Sparking conversations with the private sector to catalyze health system change
AMP Health brought together ministry of health teams from Ghana, Malawi, Sierra Leone and Zambia for a three-day online learning programme under the theme Leading Change. We wanted to challenge teams to think differently about their work and to reimagine what is possible.
To bring in a different set of perspectives, and to encourage ministry teams to take new approaches, we invited leaders from the private sector and paired each of them up with a different ministry team.
When bringing the private and public sector together, the biggest challenge is often establishing trust. Those who work in the public sector may be suspicious that the private sector is motivated only by profit or does not understand the complexity of getting things done while managing political processes. Meanwhile, people in the private sector often see their public sector counterparts as overly bureaucratic and inefficient.
In solving for this trust deficit, we saw an opportunity to design an interactive learning session that would benefit both our partner ministry of health teams and our invited private sector guests. We decided to design these sessions not as talks by experts from the private sector, but instead as joint brainstorming sessions to assist ministry teams in thinking through some of the problems that they were trying to solve, and in seizing potentially unrecognised opportunities.

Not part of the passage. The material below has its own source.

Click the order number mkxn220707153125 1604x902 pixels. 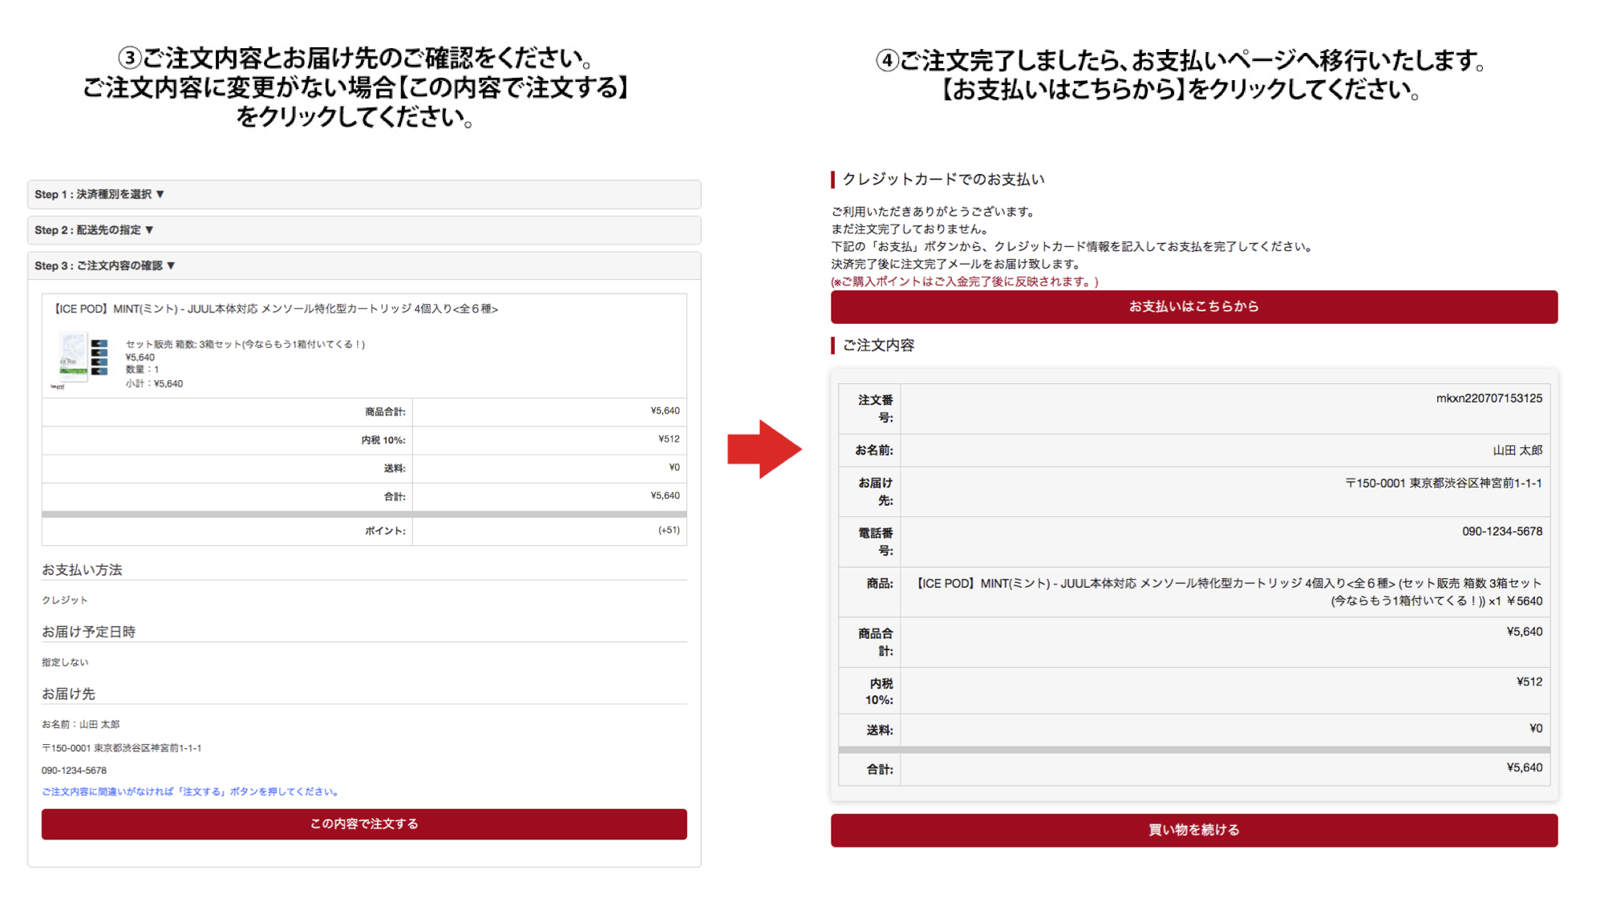[1488, 398]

We deliberately invited private sector people who had nothing to do with health care systems, for example the founder of a teachers college; a telecom executive; the director of a design and marketing firm; and a senior partner in a law firm. Our brief to them was to act as “Sparks”: to stay curious, ask good questions and to spark conversations. In turn, the ministry of health teams had the chance to educate our private sector guests, allowing them to demonstrate their expertise and drive to set ambitious public health visions.
By showing genuine curiosity and actively listening, the Sparks showed they wanted to truly understand the other side, and this was then reciprocated – the ministry of health teams got genuinely curious about what the private sector thought and the ideas they suggested. With no connection to the health sector, the Sparks were also seen as coming to the conversation without an agenda or ulterior motive. This helped the ministry of health teams to feel that whatever the Sparks said was in the spirit of being helpful, and therefore to open up about their challenges.

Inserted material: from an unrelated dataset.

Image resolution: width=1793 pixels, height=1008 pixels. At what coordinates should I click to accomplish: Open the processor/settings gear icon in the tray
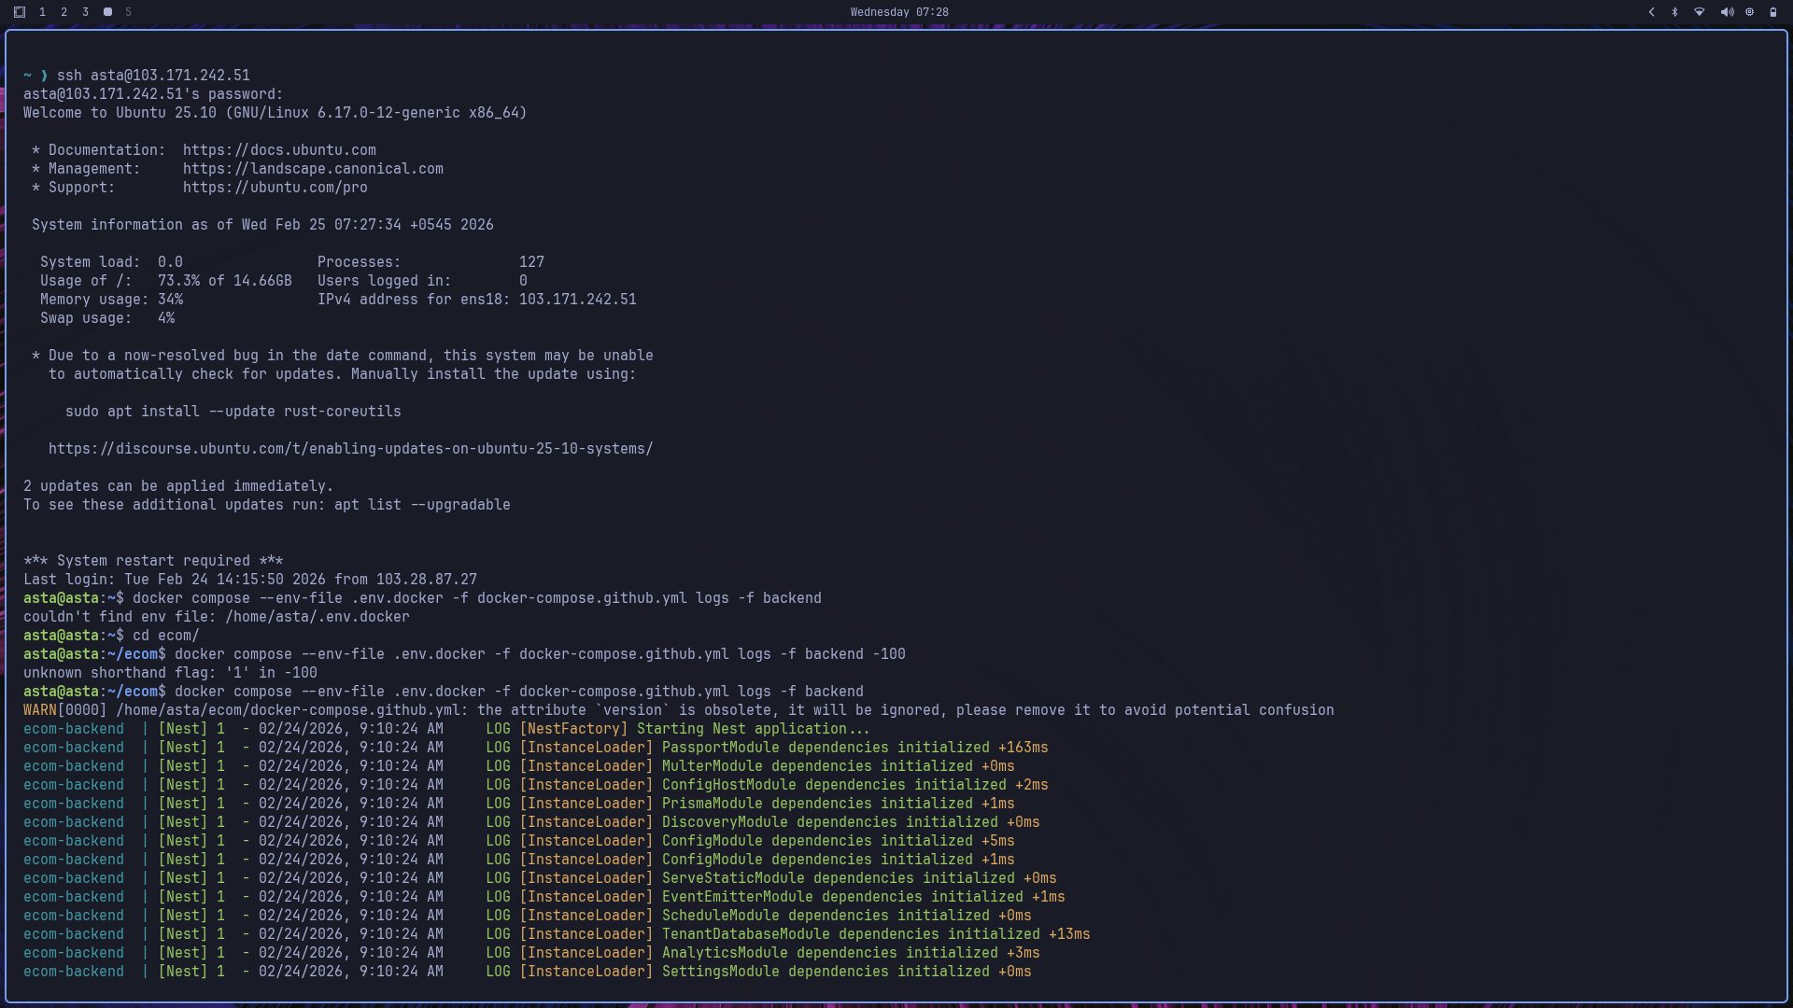[1748, 12]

Coming out of the workshop, the ministry of health teams all said that the brainstorming session with the Sparks was a highlight, and that they had not realized that they could get such value from a conversation with someone who knew nothing about health systems. They all said they wanted to have more of these kinds of conversations, and wanted to both engage with and learn from the private sector. At least one of our teams has kept in contact with their Spark and, of their own accord, set up time to keep the conversation going.